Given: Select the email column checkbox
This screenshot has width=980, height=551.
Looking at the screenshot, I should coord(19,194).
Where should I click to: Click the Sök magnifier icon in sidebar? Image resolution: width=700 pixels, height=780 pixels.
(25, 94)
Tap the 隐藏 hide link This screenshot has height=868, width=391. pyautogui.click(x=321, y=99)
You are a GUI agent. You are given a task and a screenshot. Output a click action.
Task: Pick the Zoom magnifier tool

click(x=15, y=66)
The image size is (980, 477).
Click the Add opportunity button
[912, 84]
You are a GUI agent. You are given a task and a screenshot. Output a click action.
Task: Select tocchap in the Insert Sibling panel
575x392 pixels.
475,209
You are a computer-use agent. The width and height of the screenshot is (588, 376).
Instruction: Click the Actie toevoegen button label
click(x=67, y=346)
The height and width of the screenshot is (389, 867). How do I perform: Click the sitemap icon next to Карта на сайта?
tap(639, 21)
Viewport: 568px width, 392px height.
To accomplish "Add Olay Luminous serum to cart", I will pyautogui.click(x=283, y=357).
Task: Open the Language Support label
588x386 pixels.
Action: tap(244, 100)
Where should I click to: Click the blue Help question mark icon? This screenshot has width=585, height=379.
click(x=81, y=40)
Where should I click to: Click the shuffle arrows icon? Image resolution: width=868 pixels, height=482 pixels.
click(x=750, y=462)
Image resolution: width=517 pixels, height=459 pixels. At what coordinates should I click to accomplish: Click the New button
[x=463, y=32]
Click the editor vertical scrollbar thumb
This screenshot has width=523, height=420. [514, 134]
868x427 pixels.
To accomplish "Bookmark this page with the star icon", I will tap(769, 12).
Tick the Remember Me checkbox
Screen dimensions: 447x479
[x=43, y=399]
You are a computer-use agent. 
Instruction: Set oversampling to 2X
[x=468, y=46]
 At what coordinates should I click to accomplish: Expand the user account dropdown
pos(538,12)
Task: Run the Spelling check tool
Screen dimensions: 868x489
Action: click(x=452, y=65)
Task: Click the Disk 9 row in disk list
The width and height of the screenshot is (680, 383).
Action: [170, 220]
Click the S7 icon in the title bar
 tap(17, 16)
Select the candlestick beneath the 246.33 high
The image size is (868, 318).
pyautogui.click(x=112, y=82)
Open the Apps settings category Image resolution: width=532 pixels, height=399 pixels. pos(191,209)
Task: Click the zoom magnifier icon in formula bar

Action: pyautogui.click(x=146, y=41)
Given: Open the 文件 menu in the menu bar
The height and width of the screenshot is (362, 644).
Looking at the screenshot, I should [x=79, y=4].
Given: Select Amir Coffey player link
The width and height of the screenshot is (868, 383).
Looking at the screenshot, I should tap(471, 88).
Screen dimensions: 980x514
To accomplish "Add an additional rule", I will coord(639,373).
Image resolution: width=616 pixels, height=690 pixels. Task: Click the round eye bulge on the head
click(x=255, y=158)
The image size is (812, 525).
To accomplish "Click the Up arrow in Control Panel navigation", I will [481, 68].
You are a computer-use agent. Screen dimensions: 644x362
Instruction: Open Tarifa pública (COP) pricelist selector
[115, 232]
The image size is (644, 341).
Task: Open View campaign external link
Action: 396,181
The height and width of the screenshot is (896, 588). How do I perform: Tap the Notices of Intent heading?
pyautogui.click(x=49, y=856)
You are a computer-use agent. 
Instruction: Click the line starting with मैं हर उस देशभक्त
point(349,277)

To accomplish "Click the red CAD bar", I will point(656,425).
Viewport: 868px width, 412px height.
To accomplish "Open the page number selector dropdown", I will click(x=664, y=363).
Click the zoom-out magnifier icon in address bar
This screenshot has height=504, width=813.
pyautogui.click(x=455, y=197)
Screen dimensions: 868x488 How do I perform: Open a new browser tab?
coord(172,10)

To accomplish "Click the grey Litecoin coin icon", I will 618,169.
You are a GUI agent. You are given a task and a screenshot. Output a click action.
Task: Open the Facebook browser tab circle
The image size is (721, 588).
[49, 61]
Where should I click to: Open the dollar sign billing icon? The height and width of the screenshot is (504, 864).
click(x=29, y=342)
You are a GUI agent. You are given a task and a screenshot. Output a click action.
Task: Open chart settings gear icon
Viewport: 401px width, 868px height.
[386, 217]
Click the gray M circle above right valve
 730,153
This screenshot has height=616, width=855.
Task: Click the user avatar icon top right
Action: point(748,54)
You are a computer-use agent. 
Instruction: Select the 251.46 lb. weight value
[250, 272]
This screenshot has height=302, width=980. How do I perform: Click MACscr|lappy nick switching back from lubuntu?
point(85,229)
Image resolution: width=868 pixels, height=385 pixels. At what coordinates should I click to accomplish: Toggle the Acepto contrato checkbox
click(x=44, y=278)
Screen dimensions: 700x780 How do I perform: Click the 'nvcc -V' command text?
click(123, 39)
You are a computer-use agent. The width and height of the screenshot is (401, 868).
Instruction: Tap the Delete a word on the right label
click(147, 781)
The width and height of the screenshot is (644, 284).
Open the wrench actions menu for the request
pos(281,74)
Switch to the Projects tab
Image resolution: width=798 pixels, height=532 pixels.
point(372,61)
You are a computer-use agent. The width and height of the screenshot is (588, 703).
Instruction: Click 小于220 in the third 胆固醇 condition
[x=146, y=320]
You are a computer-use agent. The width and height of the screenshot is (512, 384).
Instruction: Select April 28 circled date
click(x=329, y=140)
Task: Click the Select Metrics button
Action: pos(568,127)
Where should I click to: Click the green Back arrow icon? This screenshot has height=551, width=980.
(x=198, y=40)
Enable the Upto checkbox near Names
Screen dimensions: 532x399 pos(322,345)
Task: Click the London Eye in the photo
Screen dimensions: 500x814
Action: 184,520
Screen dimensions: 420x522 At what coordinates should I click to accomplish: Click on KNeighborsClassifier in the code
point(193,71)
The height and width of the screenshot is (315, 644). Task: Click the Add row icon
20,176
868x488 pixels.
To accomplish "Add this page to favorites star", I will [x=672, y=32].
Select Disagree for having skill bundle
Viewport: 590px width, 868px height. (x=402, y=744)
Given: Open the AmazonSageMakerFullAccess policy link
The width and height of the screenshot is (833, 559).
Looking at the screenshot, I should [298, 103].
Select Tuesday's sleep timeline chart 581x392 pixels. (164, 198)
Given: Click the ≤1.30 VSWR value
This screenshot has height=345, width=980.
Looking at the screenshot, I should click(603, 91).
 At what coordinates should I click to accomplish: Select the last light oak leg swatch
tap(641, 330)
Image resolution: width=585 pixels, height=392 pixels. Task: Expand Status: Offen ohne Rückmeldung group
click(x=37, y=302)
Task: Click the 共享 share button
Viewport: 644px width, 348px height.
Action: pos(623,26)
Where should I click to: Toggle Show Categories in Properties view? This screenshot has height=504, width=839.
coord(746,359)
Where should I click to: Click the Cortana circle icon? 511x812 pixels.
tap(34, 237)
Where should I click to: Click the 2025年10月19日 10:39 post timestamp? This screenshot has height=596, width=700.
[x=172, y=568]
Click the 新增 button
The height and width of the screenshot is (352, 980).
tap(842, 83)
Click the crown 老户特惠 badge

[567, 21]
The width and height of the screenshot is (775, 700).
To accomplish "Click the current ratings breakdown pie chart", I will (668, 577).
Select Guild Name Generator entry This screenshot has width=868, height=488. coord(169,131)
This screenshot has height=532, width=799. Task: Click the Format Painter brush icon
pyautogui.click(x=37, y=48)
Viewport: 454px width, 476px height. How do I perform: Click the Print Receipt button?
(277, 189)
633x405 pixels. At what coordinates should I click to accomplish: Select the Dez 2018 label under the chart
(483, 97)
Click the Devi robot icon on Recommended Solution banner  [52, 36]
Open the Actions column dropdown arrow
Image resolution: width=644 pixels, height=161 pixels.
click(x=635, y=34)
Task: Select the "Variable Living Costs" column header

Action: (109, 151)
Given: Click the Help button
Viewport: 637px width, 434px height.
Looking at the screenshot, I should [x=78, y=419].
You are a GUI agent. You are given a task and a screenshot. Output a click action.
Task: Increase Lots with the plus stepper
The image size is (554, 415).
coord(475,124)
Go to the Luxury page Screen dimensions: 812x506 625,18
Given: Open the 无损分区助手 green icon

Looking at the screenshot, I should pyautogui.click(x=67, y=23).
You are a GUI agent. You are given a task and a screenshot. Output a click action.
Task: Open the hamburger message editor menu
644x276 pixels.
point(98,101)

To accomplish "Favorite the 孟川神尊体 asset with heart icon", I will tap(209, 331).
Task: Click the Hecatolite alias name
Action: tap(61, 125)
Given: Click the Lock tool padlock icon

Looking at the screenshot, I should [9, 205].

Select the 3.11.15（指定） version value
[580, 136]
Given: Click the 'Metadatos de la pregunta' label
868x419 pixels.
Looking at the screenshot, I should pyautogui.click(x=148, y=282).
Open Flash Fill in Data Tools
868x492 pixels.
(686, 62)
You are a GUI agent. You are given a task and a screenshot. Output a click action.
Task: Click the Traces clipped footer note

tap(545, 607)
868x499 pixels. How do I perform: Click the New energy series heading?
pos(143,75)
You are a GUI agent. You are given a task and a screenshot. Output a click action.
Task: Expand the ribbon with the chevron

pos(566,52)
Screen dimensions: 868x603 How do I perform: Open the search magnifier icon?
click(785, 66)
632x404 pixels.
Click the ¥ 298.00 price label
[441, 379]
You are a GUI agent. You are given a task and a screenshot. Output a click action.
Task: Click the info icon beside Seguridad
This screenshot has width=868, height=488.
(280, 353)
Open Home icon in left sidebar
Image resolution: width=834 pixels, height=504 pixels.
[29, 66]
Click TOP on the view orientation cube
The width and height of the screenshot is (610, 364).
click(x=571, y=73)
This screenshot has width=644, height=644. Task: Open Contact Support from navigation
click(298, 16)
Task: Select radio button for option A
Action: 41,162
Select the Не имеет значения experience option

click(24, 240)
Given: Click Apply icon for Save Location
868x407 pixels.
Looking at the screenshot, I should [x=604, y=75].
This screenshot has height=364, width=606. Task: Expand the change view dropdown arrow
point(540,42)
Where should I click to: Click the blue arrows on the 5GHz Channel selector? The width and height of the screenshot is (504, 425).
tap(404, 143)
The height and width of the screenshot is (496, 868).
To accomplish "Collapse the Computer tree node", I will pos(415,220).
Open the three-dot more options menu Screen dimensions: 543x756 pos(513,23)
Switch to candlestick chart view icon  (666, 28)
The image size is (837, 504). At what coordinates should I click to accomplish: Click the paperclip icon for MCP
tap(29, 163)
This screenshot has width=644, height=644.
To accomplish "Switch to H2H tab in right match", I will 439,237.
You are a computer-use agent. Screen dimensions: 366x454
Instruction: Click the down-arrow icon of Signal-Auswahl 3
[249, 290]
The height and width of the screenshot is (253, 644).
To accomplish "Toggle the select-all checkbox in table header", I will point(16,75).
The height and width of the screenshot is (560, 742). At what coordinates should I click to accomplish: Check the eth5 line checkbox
|---|
> **What is needed**
An exact, complete copy of the lines above from the one with "The width and height of the screenshot is (680, 383)." through the one with "Given: Open the 文件 menu in the menu bar" is the whole answer.

> **Answer to the problem**
The width and height of the screenshot is (680, 383).
Action: [170, 220]
Click the S7 icon in the title bar
 tap(17, 16)
Select the candlestick beneath the 246.33 high
The image size is (868, 318).
pyautogui.click(x=112, y=82)
Open the Apps settings category Image resolution: width=532 pixels, height=399 pixels. pos(191,209)
Task: Click the zoom magnifier icon in formula bar

Action: pyautogui.click(x=146, y=41)
Given: Open the 文件 menu in the menu bar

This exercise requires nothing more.